This isn't scientists' first attempt at figuring out why women put on orgasmic productions. However, this year did mark one of the first anti-fake-orgasm revolutions. In an October blog post on the Web site the Current Conscience, political and cultural commentator Yashar Ali made waves when he asked women to "put the fake orgasm out of business." Why? "It's time for women to seek the sexual pleasure that has been, for too long, absent or lost in their lives. And it's time for men to stop automatically assuming that they are fantastic in bed," he wrote.
Men Don't Really Think About Sex Every Seven Seconds
Here’s one stale myth that research published this year may help retire: Turns out, most guys don’t have one-track minds.

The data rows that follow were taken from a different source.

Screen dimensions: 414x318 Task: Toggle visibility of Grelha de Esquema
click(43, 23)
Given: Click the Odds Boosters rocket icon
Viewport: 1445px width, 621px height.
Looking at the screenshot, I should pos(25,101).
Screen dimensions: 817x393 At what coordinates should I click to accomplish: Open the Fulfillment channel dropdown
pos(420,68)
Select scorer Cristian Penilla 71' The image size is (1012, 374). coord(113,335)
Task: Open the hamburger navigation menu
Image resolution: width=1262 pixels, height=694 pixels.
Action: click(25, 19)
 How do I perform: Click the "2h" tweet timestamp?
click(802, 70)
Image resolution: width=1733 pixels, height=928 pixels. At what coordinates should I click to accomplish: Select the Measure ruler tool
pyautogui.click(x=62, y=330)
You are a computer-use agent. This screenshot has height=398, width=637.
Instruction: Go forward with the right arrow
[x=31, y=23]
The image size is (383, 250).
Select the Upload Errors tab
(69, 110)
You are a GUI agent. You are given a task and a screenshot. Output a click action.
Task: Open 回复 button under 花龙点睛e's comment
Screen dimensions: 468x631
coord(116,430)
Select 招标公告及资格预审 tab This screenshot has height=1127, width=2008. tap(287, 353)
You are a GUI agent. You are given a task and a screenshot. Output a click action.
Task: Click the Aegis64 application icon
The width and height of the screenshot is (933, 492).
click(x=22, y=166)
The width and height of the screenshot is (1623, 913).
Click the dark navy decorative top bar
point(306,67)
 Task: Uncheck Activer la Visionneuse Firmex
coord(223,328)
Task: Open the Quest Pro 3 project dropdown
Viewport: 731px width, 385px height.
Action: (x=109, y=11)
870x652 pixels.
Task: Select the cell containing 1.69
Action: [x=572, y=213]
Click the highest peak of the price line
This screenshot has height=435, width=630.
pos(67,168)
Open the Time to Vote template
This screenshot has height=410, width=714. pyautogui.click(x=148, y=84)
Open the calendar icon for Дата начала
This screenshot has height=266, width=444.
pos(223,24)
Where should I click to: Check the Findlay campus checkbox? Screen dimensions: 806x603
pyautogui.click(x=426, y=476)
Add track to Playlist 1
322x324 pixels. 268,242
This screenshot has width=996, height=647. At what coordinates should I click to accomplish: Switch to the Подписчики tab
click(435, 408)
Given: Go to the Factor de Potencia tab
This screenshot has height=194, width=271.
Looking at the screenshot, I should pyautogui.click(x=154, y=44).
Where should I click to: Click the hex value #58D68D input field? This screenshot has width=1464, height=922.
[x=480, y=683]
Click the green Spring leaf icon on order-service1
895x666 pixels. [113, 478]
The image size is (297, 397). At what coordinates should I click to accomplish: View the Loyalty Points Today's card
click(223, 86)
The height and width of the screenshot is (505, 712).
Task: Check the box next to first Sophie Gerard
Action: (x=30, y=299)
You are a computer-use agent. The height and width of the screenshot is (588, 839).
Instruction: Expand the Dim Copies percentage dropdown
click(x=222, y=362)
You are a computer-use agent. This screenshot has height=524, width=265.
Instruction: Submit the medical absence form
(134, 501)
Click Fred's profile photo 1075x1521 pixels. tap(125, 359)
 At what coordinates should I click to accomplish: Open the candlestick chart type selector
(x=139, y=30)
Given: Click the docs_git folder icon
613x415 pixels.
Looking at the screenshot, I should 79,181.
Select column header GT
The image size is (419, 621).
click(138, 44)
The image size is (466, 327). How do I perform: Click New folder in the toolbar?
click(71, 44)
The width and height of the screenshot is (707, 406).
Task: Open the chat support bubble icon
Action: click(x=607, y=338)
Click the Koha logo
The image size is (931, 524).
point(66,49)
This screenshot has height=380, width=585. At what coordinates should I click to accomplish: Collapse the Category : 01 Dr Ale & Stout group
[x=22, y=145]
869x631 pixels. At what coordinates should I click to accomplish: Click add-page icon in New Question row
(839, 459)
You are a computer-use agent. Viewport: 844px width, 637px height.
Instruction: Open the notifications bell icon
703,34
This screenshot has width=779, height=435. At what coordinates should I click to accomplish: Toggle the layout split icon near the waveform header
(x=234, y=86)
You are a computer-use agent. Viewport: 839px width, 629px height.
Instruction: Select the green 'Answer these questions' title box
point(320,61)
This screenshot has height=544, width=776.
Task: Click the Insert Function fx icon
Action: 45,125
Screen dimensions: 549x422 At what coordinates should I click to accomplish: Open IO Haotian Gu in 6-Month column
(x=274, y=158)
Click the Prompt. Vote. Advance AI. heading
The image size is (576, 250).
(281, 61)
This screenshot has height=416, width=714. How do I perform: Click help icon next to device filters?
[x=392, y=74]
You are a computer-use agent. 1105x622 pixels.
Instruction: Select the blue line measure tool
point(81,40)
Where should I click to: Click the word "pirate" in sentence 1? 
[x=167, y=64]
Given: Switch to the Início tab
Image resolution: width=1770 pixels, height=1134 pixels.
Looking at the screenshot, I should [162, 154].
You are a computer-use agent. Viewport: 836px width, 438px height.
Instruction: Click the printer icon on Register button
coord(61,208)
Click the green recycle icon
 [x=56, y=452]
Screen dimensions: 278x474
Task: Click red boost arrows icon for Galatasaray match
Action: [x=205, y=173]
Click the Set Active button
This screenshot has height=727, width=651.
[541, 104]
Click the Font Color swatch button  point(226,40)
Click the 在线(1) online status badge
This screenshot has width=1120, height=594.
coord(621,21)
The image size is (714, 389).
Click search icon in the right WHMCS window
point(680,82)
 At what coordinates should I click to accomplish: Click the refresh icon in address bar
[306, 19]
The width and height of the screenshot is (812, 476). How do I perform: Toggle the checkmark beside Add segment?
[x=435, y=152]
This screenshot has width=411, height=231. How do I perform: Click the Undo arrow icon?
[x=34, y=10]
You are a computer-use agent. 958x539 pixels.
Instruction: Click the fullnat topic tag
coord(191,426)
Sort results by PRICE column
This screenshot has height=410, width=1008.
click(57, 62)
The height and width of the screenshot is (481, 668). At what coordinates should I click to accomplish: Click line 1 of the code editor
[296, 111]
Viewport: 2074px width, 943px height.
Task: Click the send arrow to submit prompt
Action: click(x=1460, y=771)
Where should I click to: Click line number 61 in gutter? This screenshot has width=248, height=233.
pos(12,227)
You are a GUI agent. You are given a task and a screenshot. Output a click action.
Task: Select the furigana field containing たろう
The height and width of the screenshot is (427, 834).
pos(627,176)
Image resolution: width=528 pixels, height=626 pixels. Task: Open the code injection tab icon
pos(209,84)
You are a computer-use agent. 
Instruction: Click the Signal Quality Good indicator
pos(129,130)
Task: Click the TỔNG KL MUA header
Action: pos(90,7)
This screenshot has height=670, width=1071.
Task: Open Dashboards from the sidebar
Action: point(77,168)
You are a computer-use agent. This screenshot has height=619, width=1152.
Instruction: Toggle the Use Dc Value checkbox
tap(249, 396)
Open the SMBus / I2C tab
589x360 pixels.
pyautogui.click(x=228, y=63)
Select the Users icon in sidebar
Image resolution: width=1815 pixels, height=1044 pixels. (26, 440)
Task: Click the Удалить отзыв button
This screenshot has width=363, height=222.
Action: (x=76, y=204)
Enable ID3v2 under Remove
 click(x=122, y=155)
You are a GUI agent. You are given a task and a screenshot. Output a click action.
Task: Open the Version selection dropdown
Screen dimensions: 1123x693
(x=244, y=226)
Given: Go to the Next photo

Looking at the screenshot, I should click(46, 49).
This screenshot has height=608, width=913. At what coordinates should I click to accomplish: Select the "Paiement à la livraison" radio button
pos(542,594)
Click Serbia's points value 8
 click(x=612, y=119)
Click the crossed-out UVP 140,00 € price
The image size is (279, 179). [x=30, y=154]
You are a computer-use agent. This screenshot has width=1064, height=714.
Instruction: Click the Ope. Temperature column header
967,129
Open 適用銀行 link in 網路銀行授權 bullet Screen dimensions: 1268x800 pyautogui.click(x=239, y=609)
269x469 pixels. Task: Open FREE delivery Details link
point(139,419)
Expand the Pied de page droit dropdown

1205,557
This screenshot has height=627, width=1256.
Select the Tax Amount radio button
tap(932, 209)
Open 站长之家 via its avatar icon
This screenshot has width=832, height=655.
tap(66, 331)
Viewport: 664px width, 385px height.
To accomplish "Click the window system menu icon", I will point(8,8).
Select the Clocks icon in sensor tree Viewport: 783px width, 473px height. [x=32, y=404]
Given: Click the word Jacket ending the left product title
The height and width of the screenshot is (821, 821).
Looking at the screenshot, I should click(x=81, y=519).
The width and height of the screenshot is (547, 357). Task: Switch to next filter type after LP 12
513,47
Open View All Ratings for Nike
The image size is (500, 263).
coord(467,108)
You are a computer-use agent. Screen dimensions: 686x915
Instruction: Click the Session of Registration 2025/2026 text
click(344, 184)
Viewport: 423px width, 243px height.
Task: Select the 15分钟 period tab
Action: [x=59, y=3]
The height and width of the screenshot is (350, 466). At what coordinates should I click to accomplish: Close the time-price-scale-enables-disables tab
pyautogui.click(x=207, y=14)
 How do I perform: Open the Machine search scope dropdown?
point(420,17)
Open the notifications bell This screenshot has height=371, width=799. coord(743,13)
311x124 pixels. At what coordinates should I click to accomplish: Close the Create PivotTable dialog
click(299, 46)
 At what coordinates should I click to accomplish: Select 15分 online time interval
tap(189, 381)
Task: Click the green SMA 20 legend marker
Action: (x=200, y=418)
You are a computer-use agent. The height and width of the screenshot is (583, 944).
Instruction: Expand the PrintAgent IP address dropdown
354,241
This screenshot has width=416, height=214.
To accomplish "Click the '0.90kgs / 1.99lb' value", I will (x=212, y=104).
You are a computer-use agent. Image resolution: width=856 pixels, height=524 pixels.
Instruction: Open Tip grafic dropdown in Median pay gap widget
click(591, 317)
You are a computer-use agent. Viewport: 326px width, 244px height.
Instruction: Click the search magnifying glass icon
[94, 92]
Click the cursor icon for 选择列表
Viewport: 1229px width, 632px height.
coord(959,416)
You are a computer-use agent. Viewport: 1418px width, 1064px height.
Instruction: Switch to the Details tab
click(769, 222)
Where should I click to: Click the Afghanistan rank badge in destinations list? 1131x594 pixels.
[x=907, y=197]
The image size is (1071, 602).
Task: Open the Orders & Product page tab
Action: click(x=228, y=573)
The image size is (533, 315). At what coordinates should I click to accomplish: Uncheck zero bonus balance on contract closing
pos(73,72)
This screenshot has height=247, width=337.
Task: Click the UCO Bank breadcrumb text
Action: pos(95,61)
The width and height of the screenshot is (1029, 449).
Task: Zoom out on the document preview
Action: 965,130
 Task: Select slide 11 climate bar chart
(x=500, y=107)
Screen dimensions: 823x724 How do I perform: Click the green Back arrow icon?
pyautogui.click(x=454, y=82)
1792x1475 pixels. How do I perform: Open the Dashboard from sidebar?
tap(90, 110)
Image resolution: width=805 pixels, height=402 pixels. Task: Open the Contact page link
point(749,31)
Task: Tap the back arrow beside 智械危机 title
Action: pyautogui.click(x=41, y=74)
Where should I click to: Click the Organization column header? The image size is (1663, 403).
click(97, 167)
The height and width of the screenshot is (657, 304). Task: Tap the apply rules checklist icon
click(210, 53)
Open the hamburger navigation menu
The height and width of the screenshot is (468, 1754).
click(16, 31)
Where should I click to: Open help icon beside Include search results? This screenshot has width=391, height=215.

However, they do think about sex more often than women do, according to a study published in the Journal of Sex Research. To find out how often people think dirty thoughts, researchers from Ohio State University asked nearly 300 male and female college-aged participants to keep track of how often they thought about sex, sleeping, and eating for a week. The results? On average, a man’s mind wandered to sex 19 times a day (much less than the rumored “every seven seconds,” which would add up to a whopping 8,000 times a day, according to the researchers).
By comparison, men thought about food about 18 times a day and sleep about 11 times a day; women reflected on sex 10 times, food 15 times, and sleep 8.5 times every day on average.